Il padiglione dedicato alla Diaspora è denso e sviluppato da giovani strabordanti: dai dipinti di Kimathi Donkor, dove l’artista riprende tematiche tipicamente occidentali e “bianche” sostituendole con protagonisti neri, che, in questo modo, rielaborano una storia mai appartenuta, ai numerosi video. Come The Leopard di Isaac Julien, che utilizza la Sicilia del Gattopardo come legame di quei drammatici viaggi clandestini che avvengono quotidianamente sulle coste dell’isola, o il curatissimo Sunday’s Best di Larry Achiampong, commissionato dal Logan Center di Chicago, dove l’artista, che lavora spesso attraverso l’interazione tra suono e immagine minuziosamente definita, mescola la cultura occidentale, qui legata alla chiesa come luogo di preghiera, con quella africana, restituita dal canto della protagonista e dai suoi colori.
Un ambiente ricco, ma con una valenza tipicamente veneziana, è quello di Ca’ Rezzonico, dove Marzia Migliora è intervenuta con un dialogo tra opere realizzate ad hoc per Velme, un raffinato, poetico e drammatico progetto dedicato a Venezia, ai suoi usi e costumi – spesso restrittivi e simbolici -, e alla sua tragica condizione ambientale. Marzia riprende le sue tematiche di forza-lavoro, di denuncia e cura dell’ambiente e della storia di un luogo, accompagnando lo spettatore attraverso volti e racconti.

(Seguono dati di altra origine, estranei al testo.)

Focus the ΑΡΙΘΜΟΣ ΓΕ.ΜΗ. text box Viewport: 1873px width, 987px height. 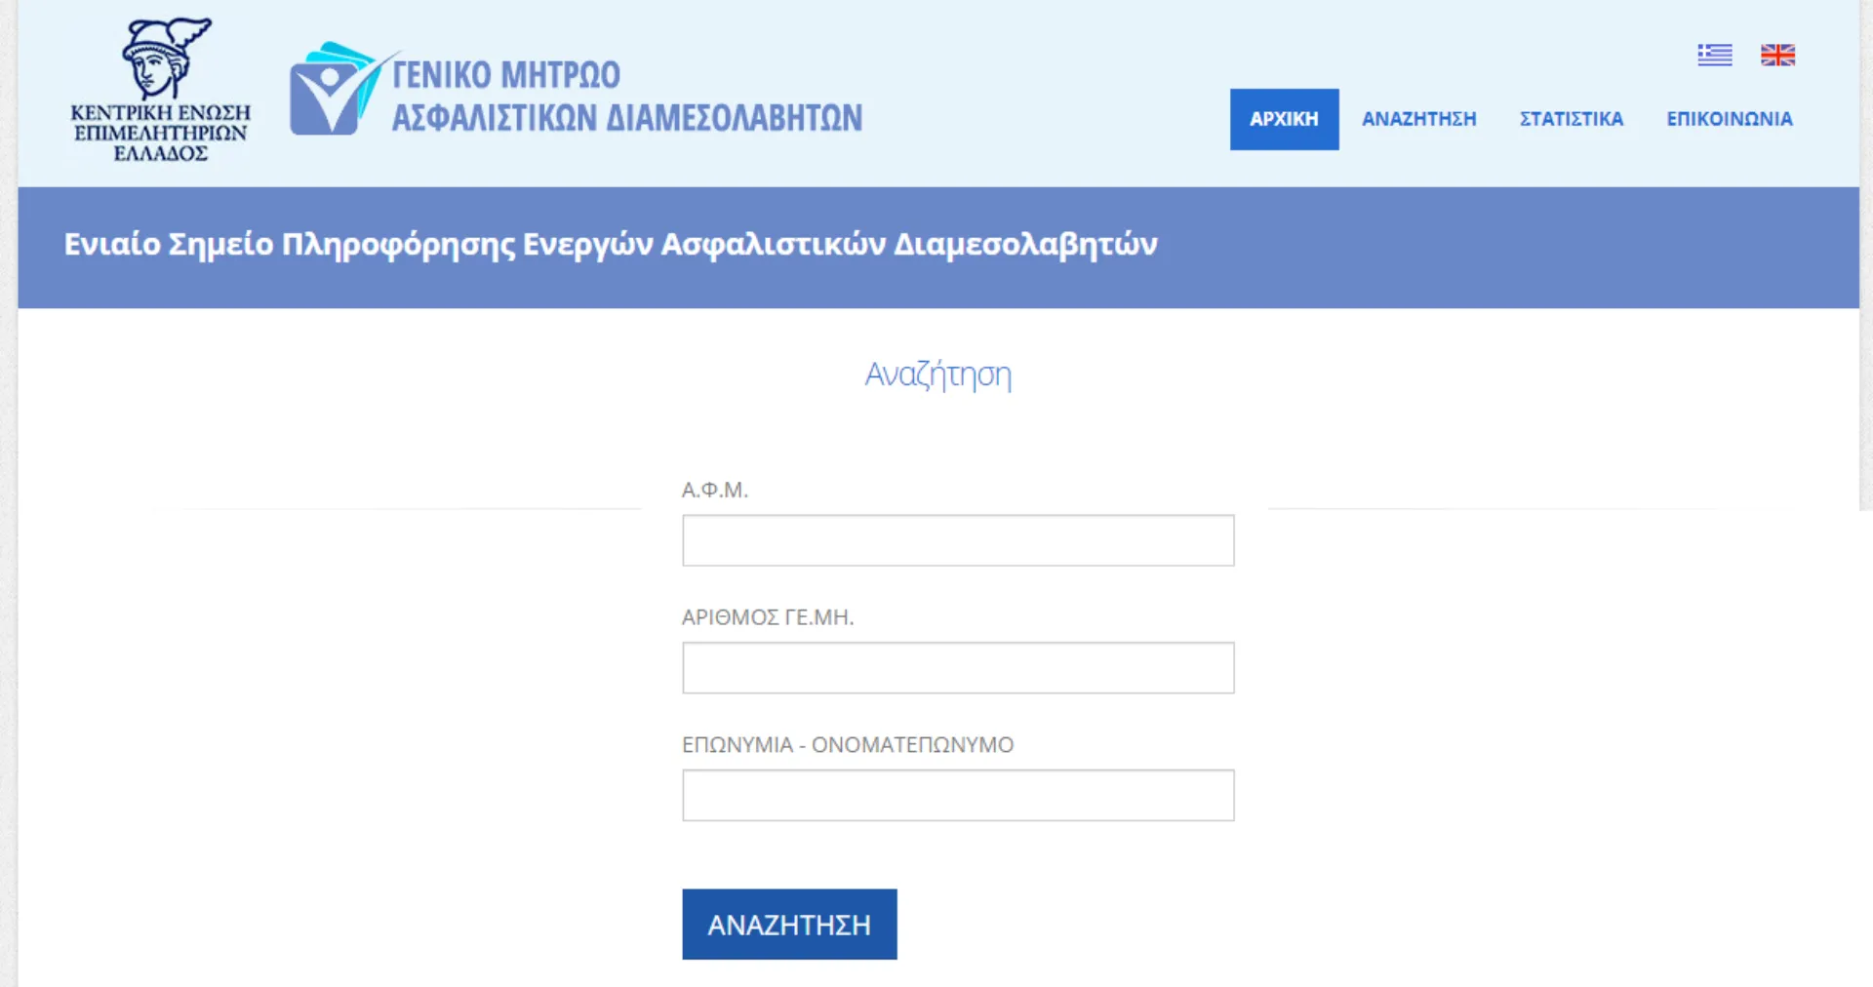tap(958, 667)
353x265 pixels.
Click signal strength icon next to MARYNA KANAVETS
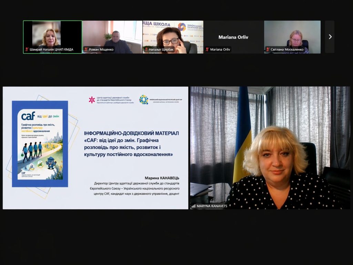(193, 206)
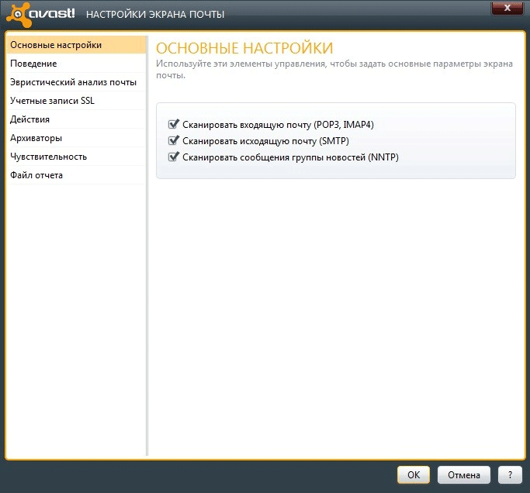
Task: Open Учетные записи SSL page
Action: (52, 101)
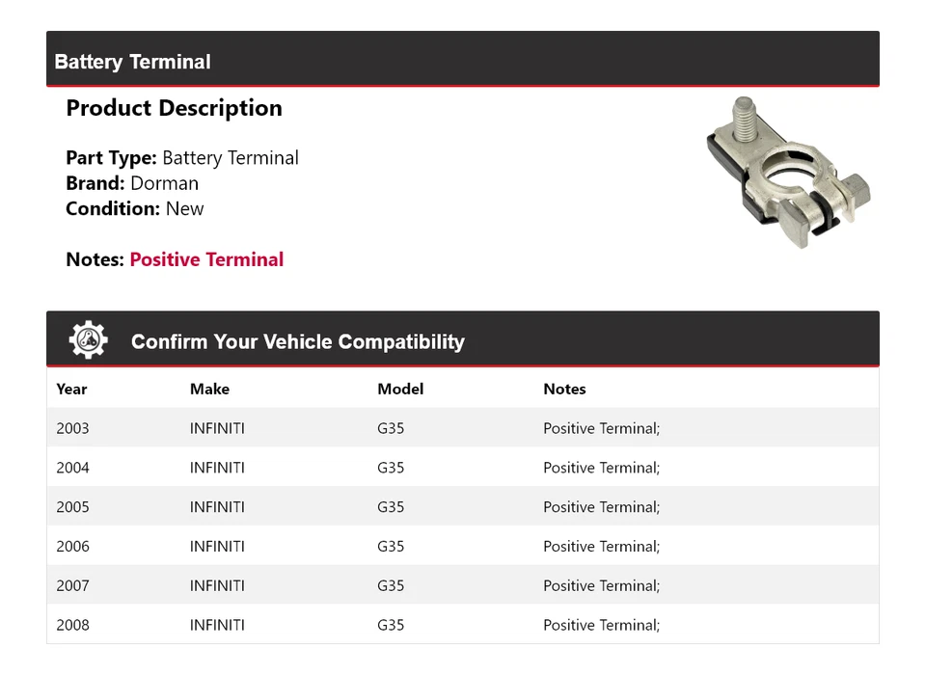Select the Model column header

pos(400,389)
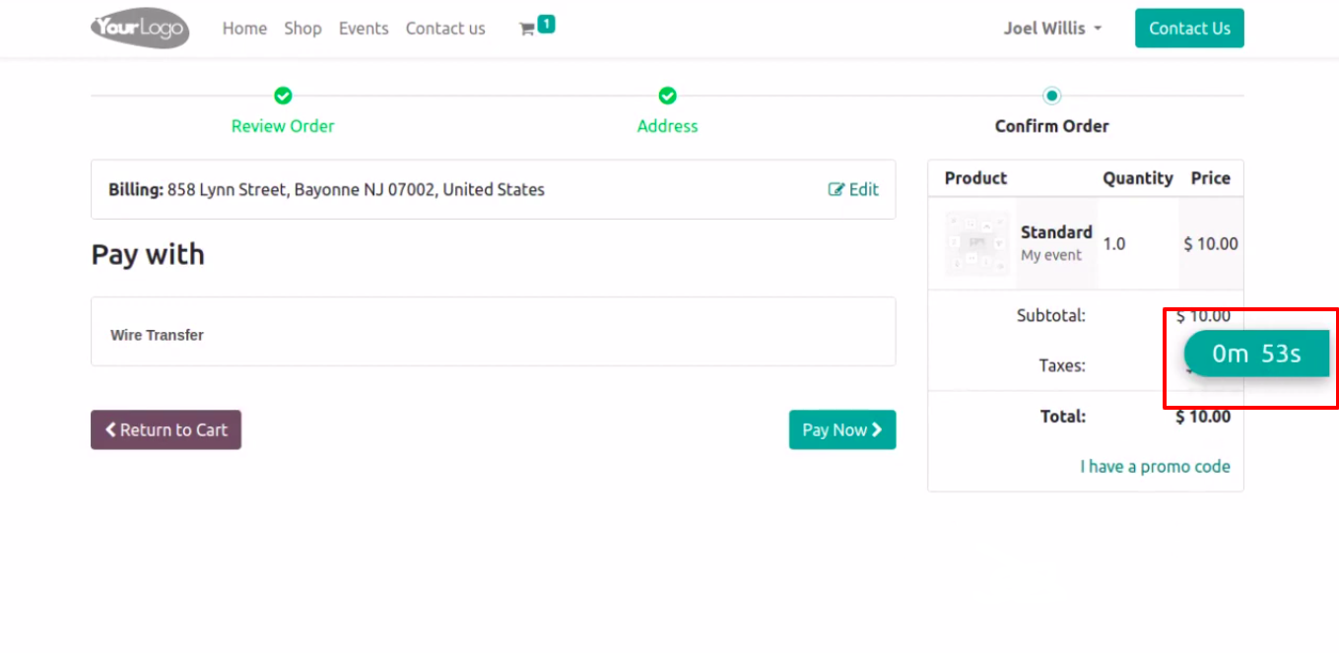1339x653 pixels.
Task: Click Return to Cart button
Action: click(166, 429)
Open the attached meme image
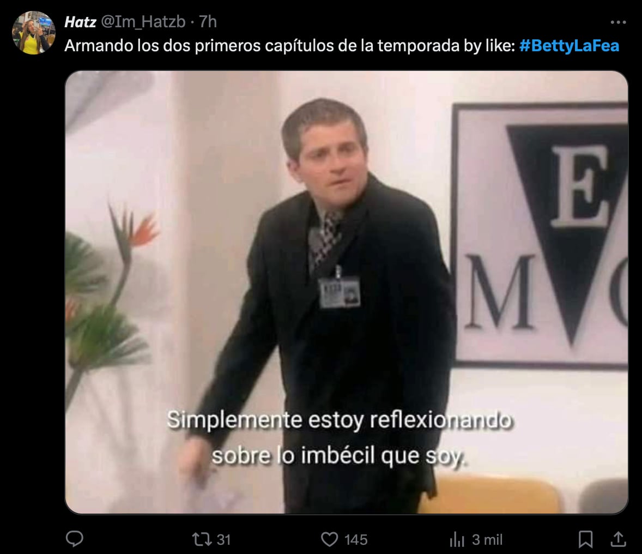This screenshot has height=554, width=642. 347,292
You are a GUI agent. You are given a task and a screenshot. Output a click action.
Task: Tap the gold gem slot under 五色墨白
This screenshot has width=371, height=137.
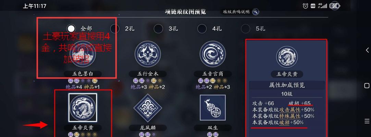coord(95,81)
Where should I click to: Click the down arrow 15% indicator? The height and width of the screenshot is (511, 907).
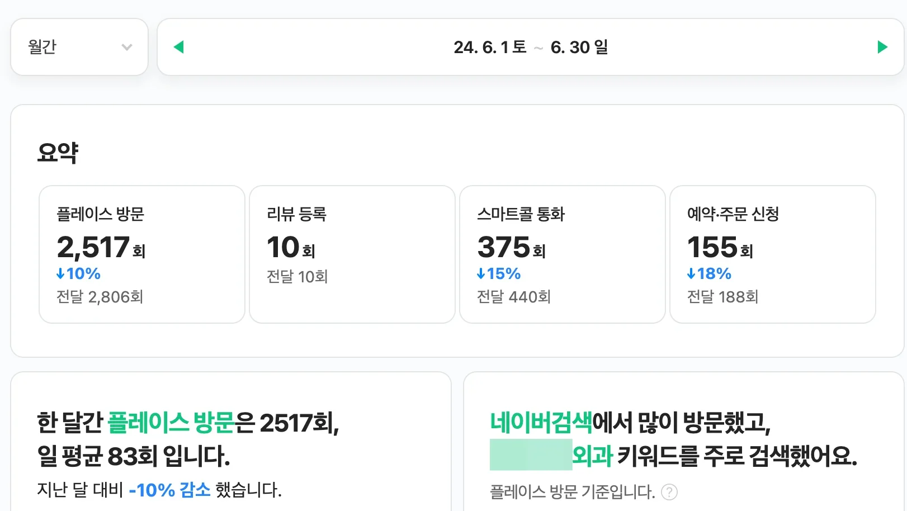tap(498, 274)
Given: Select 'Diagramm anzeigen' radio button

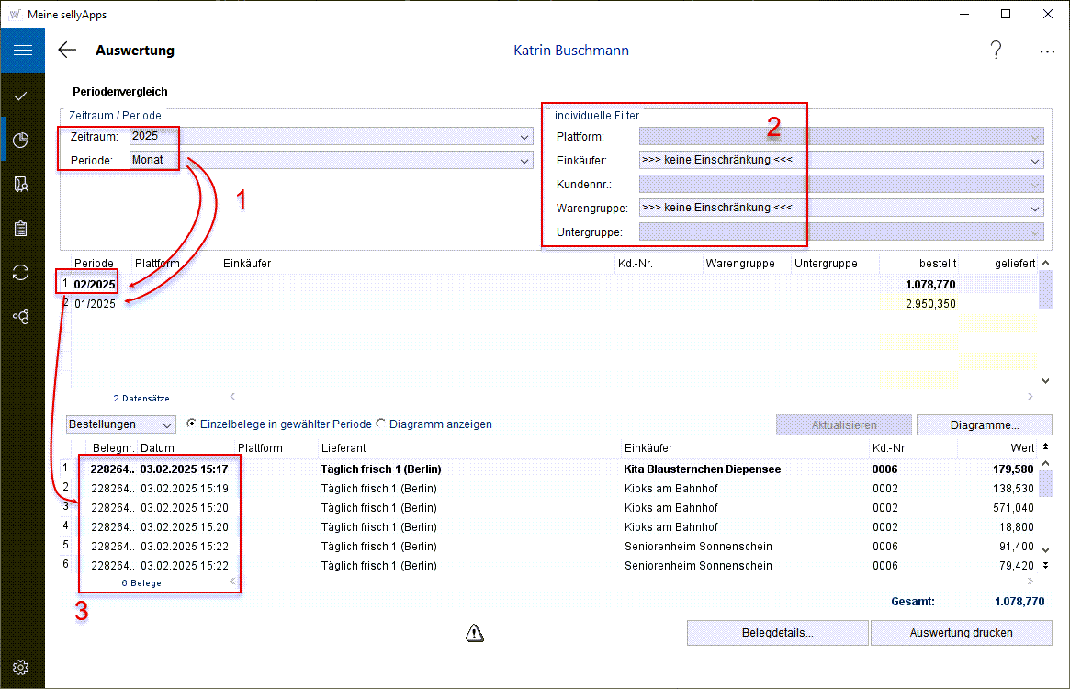Looking at the screenshot, I should [381, 424].
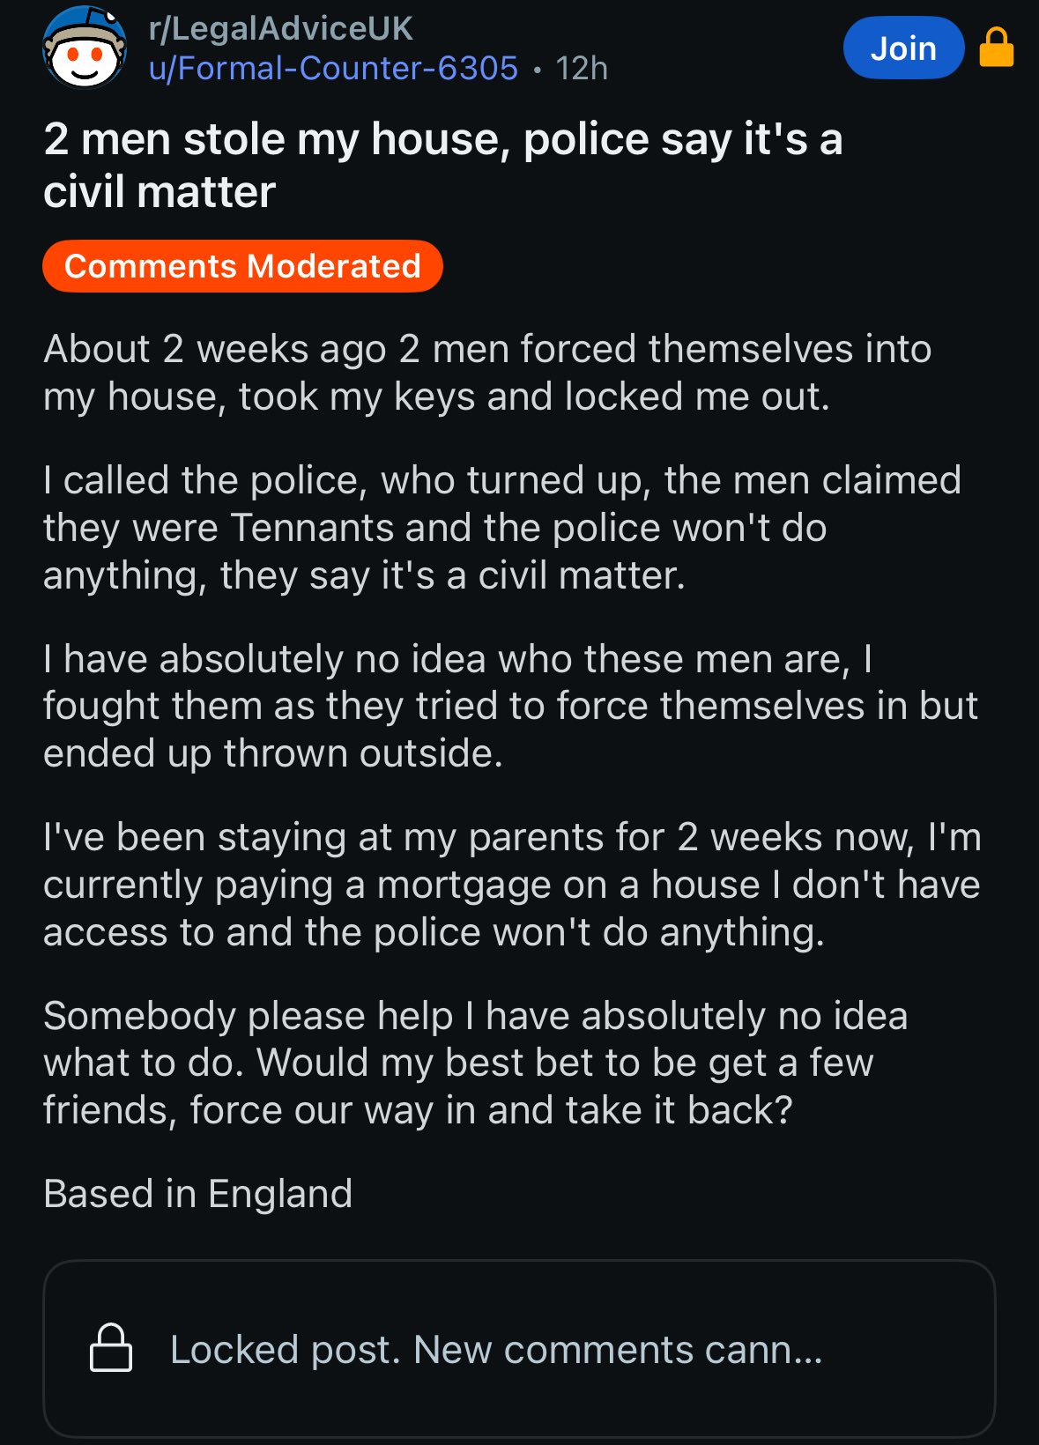Click the orange lock icon beside Join
This screenshot has height=1445, width=1039.
point(996,48)
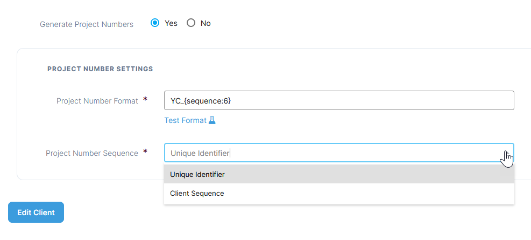Click the Generate Project Numbers label
The width and height of the screenshot is (531, 240).
pos(87,24)
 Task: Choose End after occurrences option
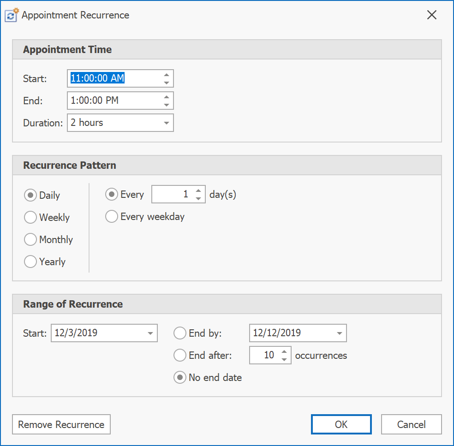(180, 355)
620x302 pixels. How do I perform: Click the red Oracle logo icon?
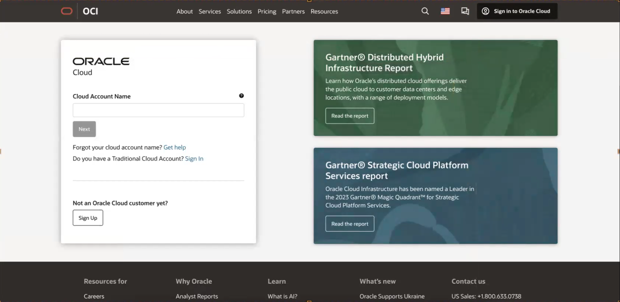pos(67,11)
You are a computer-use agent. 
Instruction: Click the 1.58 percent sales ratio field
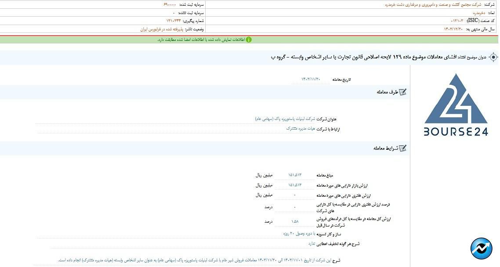point(295,222)
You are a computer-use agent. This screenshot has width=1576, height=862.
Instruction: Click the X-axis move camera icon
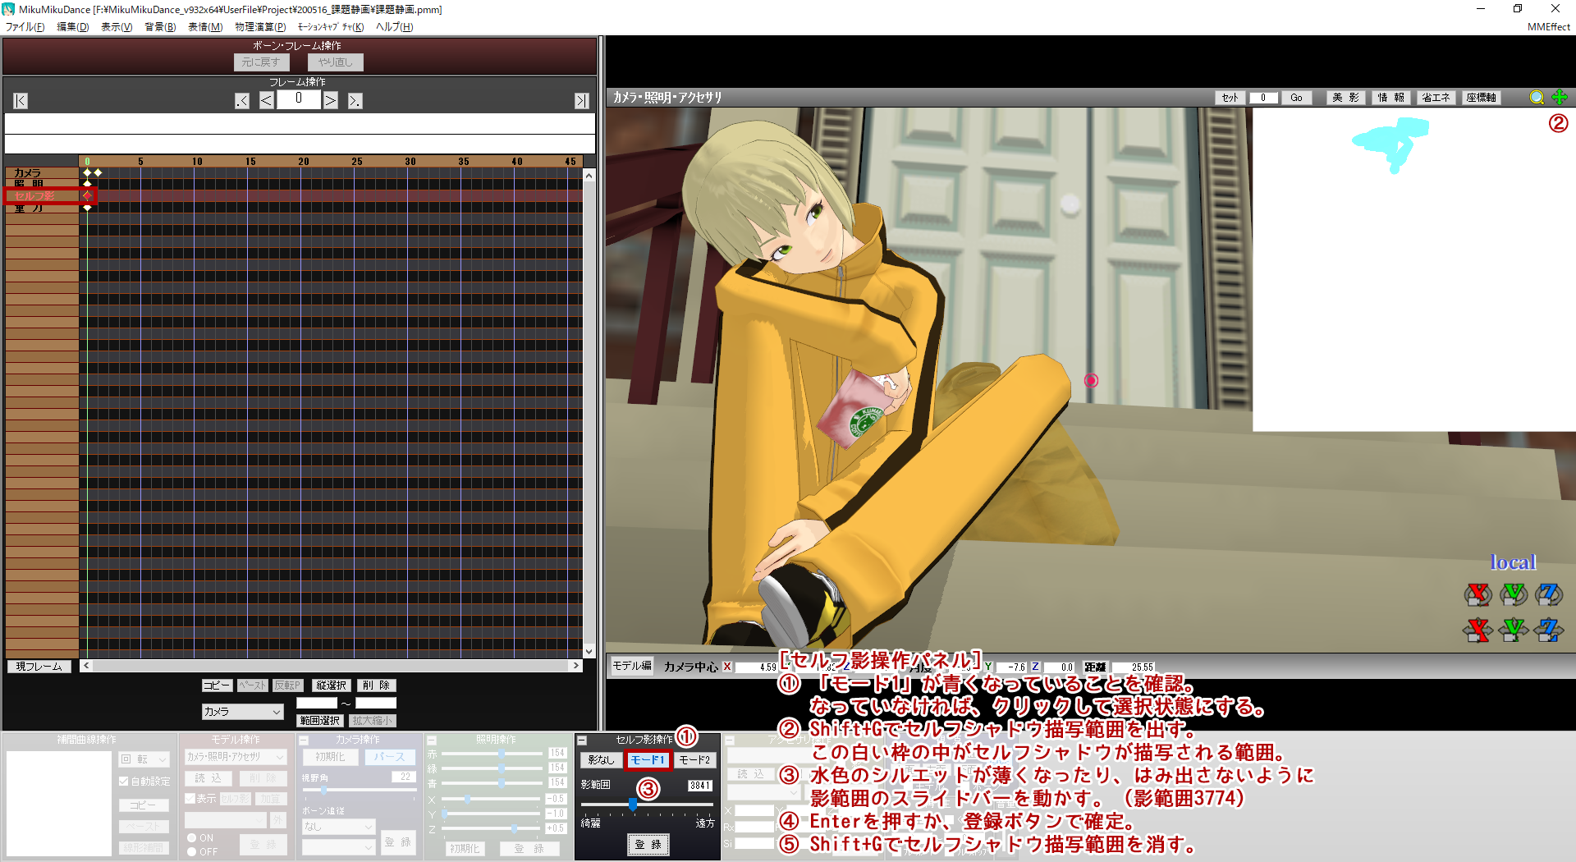[x=1478, y=630]
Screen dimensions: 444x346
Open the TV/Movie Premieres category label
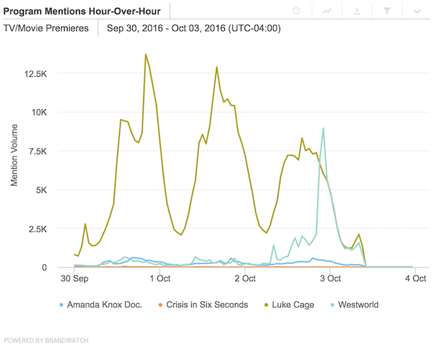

Con tappe obbligate per kitscheria e cattivo gusto come un’occhiata alla mostra di Ian Fabre all’Abbazia di San Gregorio – mani, installazioni di incudini e forme arzigogolate, animali, insetti e mostricini realizzati in ossa umane… un teschio nero in fibra di vetro che mangia uno scheletro. “I am a one-man movement” ci rassicura l’artista – giungiamo a una retrospettiva importante dedicata a Philippe Guston presso le Gallerie dell’Accademia. La mostra, coordinata e realizzata grazie ad Hauser & Wirth, Pia Capelli e l’Estate di Guston, è stato un po’ il punto di ritrovo del percorso non strutturato della Biennale. Un momento di pausa per visionare un artista che ha fatto da maestro a tutta quella scuola americana che si è sviluppata dalla seconda guerra mondiale fino ad oggi: colori selezionati dal rosso al rosa; pochi elementi sintetici a raccontare storie, poesie e momenti storici; la linea che da astratta e prevalentemente gestuale si fa più “pop” e rotonda.

Philip Guston
Philip Guston

Un ultimo consiglio per chi riesce ad approdare in laguna prima del 1 giugno: non perdetevi Fiamme, una mostra nascosta nelle sale della biblioteca Santa Croce ai Tolentini, frutto di una ricerca annosa sulle riviste internazionali fiorite dopo la grande crisi, a cura di Mario Lupano, Saul Marcadent e Camilla Salvaneschi. Uno spettacolo.